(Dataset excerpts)
# # # # #

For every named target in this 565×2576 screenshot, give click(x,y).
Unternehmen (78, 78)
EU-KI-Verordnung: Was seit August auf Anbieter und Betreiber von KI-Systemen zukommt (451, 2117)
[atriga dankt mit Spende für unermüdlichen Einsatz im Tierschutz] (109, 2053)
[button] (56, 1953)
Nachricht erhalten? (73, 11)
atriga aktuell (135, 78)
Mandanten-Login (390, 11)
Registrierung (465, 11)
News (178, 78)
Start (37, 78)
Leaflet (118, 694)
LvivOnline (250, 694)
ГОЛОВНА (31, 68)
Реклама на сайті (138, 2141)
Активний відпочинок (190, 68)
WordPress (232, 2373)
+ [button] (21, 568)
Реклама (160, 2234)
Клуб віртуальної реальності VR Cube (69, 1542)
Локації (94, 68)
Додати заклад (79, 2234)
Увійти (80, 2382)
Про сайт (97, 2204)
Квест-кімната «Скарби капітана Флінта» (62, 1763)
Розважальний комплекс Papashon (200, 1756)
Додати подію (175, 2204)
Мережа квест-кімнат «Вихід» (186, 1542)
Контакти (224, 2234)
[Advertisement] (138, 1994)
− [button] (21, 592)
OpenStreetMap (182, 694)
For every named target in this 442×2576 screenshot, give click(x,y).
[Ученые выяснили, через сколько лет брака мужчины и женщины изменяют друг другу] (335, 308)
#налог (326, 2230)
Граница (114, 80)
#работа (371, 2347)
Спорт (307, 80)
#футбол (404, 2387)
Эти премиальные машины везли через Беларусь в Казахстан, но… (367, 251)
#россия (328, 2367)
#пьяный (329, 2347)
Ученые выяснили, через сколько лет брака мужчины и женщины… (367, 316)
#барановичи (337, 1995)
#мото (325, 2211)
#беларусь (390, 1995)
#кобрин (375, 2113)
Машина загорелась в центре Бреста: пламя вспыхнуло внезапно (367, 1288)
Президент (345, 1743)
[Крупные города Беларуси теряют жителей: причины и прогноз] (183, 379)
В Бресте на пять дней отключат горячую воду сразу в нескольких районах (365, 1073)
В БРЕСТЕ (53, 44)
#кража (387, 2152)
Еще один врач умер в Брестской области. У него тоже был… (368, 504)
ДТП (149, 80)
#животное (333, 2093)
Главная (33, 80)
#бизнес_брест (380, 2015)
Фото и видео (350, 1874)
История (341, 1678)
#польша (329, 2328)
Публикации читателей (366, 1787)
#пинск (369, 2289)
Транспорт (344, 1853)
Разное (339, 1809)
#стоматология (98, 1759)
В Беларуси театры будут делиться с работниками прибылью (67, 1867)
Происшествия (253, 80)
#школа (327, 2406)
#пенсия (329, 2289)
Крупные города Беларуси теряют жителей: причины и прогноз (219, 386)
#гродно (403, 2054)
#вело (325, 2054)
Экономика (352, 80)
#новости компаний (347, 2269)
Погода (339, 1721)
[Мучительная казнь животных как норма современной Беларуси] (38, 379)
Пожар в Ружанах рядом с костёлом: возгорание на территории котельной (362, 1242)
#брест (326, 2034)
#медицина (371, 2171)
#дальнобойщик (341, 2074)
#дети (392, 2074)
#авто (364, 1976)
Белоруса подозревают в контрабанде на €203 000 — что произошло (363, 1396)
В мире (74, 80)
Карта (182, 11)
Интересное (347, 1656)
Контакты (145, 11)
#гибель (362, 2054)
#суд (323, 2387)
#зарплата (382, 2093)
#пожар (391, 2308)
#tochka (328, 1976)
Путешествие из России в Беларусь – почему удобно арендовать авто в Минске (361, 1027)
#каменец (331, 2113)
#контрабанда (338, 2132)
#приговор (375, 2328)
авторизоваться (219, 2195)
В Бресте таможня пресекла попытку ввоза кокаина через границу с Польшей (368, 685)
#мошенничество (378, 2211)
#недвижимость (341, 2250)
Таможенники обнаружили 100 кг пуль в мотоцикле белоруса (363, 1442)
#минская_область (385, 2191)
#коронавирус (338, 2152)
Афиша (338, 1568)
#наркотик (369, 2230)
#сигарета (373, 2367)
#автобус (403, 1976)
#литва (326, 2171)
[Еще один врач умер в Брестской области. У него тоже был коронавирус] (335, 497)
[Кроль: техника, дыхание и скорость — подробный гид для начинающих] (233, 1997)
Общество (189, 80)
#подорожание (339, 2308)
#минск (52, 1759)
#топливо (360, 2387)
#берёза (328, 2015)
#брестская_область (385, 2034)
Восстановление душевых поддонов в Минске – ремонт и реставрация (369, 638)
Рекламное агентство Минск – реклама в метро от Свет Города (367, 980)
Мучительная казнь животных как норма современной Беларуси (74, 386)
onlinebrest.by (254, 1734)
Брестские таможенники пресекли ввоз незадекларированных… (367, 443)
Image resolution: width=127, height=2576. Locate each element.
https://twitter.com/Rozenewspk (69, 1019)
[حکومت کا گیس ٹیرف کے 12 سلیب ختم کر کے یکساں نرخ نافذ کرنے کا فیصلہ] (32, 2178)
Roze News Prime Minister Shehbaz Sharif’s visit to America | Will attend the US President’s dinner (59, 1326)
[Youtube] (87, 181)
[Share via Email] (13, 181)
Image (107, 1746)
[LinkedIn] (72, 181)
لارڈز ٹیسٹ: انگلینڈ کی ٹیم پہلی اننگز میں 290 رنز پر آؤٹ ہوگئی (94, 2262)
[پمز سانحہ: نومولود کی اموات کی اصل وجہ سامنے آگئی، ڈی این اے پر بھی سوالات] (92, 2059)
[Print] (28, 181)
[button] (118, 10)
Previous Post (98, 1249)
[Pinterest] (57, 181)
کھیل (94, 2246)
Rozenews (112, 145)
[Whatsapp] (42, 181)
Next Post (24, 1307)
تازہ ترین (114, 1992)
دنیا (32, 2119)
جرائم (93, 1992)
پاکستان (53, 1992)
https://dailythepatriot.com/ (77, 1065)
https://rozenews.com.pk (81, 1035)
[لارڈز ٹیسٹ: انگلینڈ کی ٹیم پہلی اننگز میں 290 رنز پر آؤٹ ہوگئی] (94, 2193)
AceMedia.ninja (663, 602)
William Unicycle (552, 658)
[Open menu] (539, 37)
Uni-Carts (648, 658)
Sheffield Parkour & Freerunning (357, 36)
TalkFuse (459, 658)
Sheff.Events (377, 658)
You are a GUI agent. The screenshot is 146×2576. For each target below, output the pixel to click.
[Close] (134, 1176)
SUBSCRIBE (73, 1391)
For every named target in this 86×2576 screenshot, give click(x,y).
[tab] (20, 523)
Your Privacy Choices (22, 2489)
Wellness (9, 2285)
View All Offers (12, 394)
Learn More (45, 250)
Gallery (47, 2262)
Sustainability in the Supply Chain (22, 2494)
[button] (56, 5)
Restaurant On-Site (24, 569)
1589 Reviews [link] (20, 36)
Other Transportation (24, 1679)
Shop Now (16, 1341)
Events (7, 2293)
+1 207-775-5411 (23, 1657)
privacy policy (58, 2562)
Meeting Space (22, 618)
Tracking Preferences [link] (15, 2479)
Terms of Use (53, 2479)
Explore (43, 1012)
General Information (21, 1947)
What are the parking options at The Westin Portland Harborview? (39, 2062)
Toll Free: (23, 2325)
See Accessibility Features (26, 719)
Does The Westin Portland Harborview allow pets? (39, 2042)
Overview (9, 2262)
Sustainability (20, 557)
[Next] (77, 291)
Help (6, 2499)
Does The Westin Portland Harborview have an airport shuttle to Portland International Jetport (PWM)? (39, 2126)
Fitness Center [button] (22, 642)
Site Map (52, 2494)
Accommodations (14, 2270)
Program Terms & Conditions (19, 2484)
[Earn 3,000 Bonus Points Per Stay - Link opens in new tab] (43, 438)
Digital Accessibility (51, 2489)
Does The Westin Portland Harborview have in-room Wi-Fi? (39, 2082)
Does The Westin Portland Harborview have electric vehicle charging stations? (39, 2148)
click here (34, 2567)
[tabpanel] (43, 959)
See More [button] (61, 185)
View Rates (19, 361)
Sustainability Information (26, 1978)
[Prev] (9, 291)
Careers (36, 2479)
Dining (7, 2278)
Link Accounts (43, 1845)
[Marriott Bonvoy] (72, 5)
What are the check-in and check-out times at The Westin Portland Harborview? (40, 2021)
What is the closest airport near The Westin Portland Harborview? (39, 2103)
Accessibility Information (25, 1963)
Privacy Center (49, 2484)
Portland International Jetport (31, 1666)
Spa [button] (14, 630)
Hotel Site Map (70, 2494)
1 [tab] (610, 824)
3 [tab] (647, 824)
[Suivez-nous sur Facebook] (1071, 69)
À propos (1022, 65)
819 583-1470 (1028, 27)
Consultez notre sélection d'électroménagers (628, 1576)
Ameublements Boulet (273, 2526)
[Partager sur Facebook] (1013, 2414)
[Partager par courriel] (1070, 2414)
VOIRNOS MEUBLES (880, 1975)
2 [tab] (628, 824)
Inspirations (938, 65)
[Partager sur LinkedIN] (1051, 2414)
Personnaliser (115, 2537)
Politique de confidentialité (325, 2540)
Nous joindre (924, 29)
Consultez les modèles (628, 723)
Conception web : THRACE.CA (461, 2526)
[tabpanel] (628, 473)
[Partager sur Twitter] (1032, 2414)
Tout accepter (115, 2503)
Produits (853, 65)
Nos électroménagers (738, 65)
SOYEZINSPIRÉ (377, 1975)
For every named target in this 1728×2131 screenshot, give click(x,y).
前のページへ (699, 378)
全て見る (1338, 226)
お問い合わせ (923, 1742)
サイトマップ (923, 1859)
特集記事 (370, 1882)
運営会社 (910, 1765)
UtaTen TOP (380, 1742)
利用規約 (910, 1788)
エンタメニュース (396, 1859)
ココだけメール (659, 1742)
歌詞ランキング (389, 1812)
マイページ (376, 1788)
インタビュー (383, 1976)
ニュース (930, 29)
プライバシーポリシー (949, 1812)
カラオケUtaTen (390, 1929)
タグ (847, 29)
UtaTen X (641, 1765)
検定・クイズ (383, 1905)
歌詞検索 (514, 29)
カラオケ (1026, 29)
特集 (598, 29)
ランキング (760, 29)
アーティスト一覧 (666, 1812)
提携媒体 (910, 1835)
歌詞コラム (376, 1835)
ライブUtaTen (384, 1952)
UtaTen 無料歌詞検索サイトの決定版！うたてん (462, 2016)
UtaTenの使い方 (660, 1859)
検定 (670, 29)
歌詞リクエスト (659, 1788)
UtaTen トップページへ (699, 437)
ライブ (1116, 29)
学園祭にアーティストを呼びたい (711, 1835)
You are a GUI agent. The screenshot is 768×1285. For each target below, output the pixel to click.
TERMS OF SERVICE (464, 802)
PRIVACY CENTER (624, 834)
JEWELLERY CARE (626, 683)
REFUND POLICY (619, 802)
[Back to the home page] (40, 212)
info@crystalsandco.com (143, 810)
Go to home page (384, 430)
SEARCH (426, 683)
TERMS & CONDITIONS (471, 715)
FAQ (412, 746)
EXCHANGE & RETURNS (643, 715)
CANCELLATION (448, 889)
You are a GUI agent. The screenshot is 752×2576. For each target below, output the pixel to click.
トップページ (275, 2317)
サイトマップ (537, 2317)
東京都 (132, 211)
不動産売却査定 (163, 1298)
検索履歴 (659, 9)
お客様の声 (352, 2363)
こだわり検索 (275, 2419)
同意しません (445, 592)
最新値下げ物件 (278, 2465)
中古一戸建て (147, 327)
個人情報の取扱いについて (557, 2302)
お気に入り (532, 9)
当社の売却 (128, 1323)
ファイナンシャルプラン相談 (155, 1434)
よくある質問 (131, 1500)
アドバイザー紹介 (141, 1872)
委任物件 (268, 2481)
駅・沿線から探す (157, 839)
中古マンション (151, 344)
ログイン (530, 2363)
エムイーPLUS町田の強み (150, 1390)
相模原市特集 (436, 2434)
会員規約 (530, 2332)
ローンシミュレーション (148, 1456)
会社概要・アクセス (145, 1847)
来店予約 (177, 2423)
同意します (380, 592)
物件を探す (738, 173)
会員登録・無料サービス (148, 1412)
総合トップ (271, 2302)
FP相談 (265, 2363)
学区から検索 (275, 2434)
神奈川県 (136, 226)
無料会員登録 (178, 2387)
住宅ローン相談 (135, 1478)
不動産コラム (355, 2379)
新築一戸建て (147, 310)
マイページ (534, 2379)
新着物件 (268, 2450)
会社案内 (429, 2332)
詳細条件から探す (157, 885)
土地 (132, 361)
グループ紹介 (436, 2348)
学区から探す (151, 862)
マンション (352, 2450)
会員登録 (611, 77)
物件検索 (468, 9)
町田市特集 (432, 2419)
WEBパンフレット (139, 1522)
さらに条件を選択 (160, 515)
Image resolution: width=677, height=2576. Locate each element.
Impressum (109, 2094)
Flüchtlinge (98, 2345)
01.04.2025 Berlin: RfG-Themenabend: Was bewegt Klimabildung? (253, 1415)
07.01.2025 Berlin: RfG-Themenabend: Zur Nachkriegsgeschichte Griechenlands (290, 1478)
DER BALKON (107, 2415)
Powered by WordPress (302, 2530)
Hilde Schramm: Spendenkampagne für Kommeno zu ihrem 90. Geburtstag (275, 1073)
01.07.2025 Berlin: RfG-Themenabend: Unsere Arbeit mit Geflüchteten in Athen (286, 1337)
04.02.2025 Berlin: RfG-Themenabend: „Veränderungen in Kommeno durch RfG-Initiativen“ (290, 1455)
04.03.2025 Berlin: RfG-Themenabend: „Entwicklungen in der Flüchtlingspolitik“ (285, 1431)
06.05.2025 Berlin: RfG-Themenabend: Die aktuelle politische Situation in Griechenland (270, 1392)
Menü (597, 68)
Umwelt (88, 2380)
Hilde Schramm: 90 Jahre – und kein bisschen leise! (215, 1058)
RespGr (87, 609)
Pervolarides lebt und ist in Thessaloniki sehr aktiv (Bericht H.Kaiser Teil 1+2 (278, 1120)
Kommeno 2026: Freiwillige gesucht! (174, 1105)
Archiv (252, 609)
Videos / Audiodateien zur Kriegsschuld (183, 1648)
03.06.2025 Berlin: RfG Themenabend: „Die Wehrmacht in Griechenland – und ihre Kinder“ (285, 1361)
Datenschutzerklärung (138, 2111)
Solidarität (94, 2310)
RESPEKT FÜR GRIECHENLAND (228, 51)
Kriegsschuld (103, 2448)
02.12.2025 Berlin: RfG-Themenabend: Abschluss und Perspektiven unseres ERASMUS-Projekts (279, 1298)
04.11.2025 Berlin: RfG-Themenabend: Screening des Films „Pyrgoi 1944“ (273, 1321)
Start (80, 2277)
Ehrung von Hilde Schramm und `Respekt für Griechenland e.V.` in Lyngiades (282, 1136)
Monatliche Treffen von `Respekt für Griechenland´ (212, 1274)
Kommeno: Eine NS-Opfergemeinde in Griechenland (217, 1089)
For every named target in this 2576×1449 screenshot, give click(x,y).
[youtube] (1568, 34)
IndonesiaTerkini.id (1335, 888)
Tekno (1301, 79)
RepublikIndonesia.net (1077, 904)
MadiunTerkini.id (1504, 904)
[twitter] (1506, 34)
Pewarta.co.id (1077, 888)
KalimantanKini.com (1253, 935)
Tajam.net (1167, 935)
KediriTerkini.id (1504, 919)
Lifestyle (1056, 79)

# # # # #

ACTIVITY:
Restate word for word the entries above, starting at the line with "同意しません (445, 592)" and ending at the line with "土地 (132, 361)", inclusive, and no others.

ANSWER BOX:
同意しません (445, 592)
最新値下げ物件 (278, 2465)
中古一戸建て (147, 327)
個人情報の取扱いについて (557, 2302)
お気に入り (532, 9)
当社の売却 (128, 1323)
ファイナンシャルプラン相談 (155, 1434)
よくある質問 (131, 1500)
アドバイザー紹介 (141, 1872)
委任物件 (268, 2481)
駅・沿線から探す (157, 839)
中古マンション (151, 344)
ログイン (530, 2363)
エムイーPLUS町田の強み (150, 1390)
相模原市特集 (436, 2434)
会員規約 (530, 2332)
ローンシミュレーション (148, 1456)
会社概要・アクセス (145, 1847)
来店予約 (177, 2423)
同意します (380, 592)
物件を探す (738, 173)
会員登録・無料サービス (148, 1412)
総合トップ (271, 2302)
FP相談 (265, 2363)
学区から検索 (275, 2434)
神奈川県 (136, 226)
無料会員登録 (178, 2387)
住宅ローン相談 (135, 1478)
不動産コラム (355, 2379)
新築一戸建て (147, 310)
マイページ (534, 2379)
新着物件 (268, 2450)
会社案内 (429, 2332)
詳細条件から探す (157, 885)
土地 (132, 361)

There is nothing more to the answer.